Kreative Streitigkeiten: Capital One einigt sich mit Social-Media-Influencern
In einem bemerkenswerten Rechtsstreit, der das Zusammenspiel von Technologie und Marketing beleuchtet, hat sich die sechstgrößte US-Bank Capital One mit einer Gruppe von Social-Media-Kreativen über einen rechtlich umstrittenen Browser-Add-On geeinigt. Der sogenannte Capital One Shopping Browser wurde beschuldigt, die Umsatzprovisionen von Kreativen abzufangen. Nach Angaben der Anklage nutzte der Browser die Rabattfunktion, um den Anschein zu erwecken, als kämen abgeschlossene Käufe über die Empfehlung der Bank zustande und nicht über die der Original-Urheber.
Am vergangenen Donnerstag reichten beide Parteien am Bundesgericht in Alexandria, Virginia, eine Mitteilung über die Einigung ein, wobei eine vorläufige Genehmigung bis zum 17. November erwartet wird. Trotz der Einigung wies Capital One jegliches Fehlverhalten von sich und betonte, dass für die Verbraucher keine Änderungen bei der Nutzung des Browser-Add-Ons zu erwarten seien.
Interessanterweise betonte ein Sprecher von Capital One, dass die gesammelten Beweise auf die Einhaltung der Industrieansprüche und eine harmonische Ausrichtung mit den Werbepartnern hinweisen. Die Kläger, bestehend aus einer vielfältigen Gruppe von Bloggern, Influencern und YouTubern, äußerten sich bisher nicht direkt zu der gütlichen Einigung.

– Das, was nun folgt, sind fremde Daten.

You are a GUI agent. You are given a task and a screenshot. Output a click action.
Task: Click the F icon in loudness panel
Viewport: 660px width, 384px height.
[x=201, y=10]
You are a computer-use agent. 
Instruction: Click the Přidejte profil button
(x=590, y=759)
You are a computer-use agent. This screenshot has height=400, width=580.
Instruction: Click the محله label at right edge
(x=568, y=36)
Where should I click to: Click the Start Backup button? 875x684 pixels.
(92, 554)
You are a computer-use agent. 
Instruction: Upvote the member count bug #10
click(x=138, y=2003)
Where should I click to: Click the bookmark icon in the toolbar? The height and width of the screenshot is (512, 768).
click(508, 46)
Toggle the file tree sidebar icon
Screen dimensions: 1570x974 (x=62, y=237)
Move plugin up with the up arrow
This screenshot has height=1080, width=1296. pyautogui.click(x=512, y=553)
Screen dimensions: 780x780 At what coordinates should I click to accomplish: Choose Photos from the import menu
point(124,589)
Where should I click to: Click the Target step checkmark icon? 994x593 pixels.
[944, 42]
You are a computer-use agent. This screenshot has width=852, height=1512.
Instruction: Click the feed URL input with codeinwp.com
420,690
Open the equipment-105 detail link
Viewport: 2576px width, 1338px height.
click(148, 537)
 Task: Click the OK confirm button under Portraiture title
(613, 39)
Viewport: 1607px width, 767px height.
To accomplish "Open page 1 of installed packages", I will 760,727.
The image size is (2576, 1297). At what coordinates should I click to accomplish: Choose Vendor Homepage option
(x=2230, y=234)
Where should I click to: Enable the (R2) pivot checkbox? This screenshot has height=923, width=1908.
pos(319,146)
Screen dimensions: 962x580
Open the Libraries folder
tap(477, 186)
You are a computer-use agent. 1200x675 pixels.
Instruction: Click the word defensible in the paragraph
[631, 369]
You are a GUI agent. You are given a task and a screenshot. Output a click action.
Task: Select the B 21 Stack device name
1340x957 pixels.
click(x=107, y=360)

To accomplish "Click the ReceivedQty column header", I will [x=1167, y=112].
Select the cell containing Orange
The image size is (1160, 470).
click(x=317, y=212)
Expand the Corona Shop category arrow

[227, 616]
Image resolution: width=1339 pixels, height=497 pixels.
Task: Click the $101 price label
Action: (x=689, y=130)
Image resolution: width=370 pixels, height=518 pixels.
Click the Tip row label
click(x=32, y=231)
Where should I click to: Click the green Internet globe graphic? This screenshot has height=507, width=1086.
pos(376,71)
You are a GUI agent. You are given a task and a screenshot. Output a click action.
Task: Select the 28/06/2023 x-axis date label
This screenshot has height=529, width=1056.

Der Fall ist Teil einer weitreichenden Diskussion über Affiliate-Marketing, einem Modell, bei dem Inhalte durch auf Plattformen eingebettete Links gefördert werden. Diese Praxis wird von Händlern und Drittanbietern unterstützt. Die Debatte drehte sich darum, ob Capital One bewusst Tracking-Codes, wie Cookies, übergangen hat, um die Kommissionen der Kreativen abzuschöpfen.
Wichtig zu erwähnen ist, dass diese Thematik weit über Capital One hinausgeht. Auch bekannte Unternehmen wie Microsoft und PayPal sahen sich ähnlichen Vorwürfen bezüglich ihrer Extensions, Microsoft Shopping und PayPal Honey, ausgesetzt.